In collaboration with the lab of Dr. Jason Snyder, we have taken on a neurogenesis project to investigate the role of postnatally-born neurons in tuning the developing hippocampus to environmentally-relevant sensory features.

These adult born neurons are thought to become attuned to specific features present in the environment, enhancing adulthood learning in the environmental sculpting hypothesis.

We will be testing this hypothesis by exposing adolescent mice to specific visual features, and then silencing newborn neurons at certain critical periods of development to elucidate their role in sculpting hippocampal circuits.

For this project we have designed a custom exposure cage (pictured on the right) which will house our mice for 5 weeks, spanning a critical neurogenesis developmental period. The juvenile exposure cage was designed with 6 LCD screens and 6 screen-controller units connected in series.

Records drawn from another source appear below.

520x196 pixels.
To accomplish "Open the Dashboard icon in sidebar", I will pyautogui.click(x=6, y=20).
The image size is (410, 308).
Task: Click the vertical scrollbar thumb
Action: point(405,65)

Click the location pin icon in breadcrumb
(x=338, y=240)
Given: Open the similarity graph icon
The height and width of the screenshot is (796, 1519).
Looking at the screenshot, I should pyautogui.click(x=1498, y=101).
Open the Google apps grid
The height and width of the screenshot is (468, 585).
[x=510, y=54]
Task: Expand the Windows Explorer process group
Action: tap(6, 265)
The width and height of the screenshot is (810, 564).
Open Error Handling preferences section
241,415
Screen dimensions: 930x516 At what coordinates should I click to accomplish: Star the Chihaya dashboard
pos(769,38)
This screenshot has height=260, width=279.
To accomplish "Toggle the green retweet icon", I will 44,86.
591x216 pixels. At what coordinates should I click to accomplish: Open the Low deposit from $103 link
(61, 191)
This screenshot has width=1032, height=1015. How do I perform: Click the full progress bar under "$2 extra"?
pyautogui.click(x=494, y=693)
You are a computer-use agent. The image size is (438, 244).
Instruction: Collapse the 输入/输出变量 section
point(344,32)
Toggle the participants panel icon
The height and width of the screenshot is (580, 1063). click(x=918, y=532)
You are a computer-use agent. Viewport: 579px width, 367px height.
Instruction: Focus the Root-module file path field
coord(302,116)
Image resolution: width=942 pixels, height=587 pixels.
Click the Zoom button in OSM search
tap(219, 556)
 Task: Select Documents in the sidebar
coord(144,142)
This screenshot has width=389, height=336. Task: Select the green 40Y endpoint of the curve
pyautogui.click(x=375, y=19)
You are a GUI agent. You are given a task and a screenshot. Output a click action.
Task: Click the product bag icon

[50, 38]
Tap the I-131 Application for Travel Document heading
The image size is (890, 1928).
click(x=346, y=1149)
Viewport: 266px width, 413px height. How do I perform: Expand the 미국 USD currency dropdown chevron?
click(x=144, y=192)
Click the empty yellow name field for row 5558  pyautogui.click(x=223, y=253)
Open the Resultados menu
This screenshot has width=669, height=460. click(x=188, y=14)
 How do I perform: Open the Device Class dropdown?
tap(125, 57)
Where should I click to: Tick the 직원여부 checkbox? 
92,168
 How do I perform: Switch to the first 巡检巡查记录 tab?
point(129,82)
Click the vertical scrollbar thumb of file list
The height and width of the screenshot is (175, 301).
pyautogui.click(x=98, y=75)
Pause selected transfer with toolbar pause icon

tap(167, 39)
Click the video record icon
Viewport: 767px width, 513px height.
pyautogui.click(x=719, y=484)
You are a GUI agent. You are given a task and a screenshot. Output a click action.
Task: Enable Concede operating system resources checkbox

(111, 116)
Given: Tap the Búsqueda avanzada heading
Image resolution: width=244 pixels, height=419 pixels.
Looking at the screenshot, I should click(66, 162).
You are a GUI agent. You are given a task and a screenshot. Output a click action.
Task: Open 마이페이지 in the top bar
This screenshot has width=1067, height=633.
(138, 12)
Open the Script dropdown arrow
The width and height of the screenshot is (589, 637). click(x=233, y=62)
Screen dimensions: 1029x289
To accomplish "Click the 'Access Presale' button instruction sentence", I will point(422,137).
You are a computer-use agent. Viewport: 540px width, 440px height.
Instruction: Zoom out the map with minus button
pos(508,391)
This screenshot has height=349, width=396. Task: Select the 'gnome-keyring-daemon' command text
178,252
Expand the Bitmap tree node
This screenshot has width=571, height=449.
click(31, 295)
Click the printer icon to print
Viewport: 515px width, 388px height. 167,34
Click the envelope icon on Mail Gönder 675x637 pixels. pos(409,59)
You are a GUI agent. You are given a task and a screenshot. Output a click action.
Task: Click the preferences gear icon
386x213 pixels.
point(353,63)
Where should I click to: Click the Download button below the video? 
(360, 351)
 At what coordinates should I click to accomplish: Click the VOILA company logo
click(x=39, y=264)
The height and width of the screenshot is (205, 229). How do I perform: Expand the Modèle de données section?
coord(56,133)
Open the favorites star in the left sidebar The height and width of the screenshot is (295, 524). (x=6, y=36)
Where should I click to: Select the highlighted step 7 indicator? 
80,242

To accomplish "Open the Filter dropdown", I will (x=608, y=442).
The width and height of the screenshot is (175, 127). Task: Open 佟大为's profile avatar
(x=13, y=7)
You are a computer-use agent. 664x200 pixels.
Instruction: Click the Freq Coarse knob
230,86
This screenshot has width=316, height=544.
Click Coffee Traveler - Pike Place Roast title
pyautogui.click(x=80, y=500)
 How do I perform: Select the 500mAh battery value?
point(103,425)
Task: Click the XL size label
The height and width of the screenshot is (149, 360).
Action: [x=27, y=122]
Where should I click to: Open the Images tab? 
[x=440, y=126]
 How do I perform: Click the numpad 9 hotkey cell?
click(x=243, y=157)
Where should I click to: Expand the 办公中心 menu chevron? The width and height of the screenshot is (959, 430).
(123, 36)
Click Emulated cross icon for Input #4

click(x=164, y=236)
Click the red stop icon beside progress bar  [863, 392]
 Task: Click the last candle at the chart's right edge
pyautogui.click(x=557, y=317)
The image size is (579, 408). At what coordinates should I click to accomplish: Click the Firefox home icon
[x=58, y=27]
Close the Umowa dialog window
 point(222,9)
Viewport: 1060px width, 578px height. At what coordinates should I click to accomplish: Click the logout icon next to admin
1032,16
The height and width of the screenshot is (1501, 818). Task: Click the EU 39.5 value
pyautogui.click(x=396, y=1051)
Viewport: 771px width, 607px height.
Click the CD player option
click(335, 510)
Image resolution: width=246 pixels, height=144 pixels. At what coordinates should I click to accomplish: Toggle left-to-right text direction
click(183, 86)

To explore whether the mice’s brains have been shaped by adolescent stimuli exposure, we have designed a custom touchscreen testing chamber for behavioural testing in adulthood.

The chamber features three touchscreens, a liquid reward dispenser, a reward buzzer and light, and a camera for behaviour monitoring. All hardware is controlled through raspberry pi circuit boards running custom code, which can be easily adjusted to vary task stimuli or structure.

All designs and code will be made open source for other researchers to explore the power of this cheap to make, easy to adapt cognitive testing chamber!